La scoperta riguarda il ritrovamento di due catene di ferro, che venivano probabilmente usate per tenere imprigionati i minatori all’interno della cava, così che scavassero più a lungo.
Le catene erano molto pesanti e spesse e sono state conservate per oltre 2.500 anni all’interno di un vecchio magazzino, dove i proprietari della cava conservavano diversi strumenti. Il loro ritrovamento ha ottenuto l’interesse della comunità archeologica mondiale, visto che permette di comprendere meglio quali erano gli usi e i costumi dell’Egitto tolemaico, culturalmente molto differente rispetto a quell’epoca classica di Ramses II o di Amenofi I.

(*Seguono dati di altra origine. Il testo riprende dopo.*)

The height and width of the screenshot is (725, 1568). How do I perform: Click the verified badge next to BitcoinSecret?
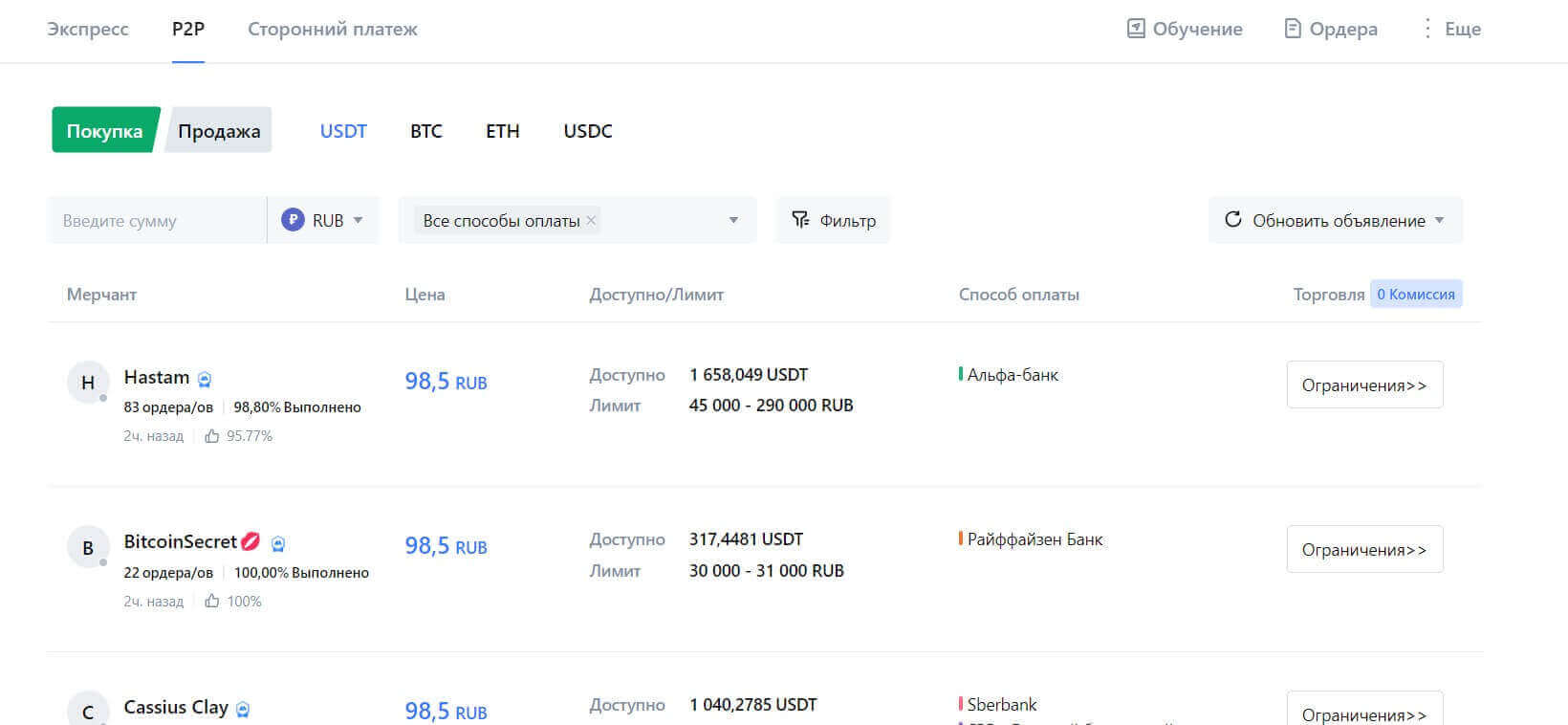pyautogui.click(x=278, y=544)
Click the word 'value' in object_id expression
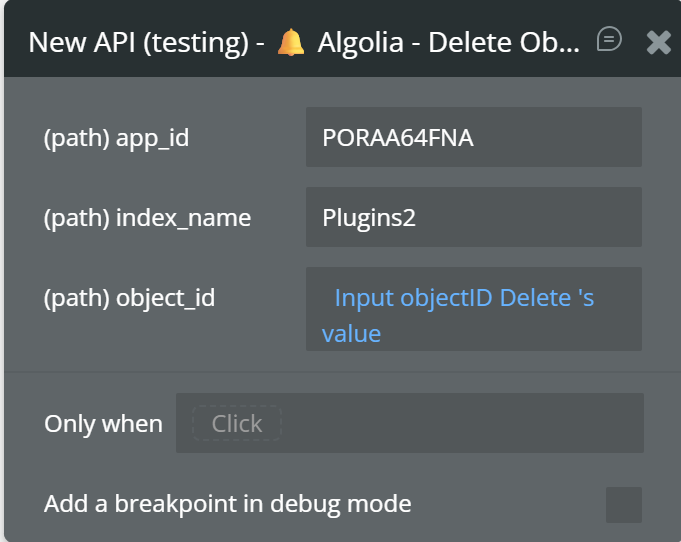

È infatti molto probabile che durante il regno dei faraoni tolemaici all’interno delle cave coabitassero sia liberi professionisti (minatori di professione), che schiavi, obbligati dalla società a lavorare in condizioni disumane.
Il ritrovamento delle catene all’interno della miniera di Ghozza è stato l’argomento proncipale di un articolo che è stato pubblicato all’interno della rivista (dal nome molto lungo) “The Archaeology of the Egyptian Eastern Desert: Recent Discoveries and Research”.
L’oro ottenuto a Ghozza consentì ai faraoni macedoni di finanziare grandi opere pubbliche, come il faro o la biblioteca di Alessandria, oltre che nuove campagne militari.
Altre informazioni relative alle condizioni di vita degli schiavi nelle miniere egizie vengono oggi inoltre ricavate dagli scritti di Diodoro Siculo, che descrisse questi luoghi come “prigioni infernali”.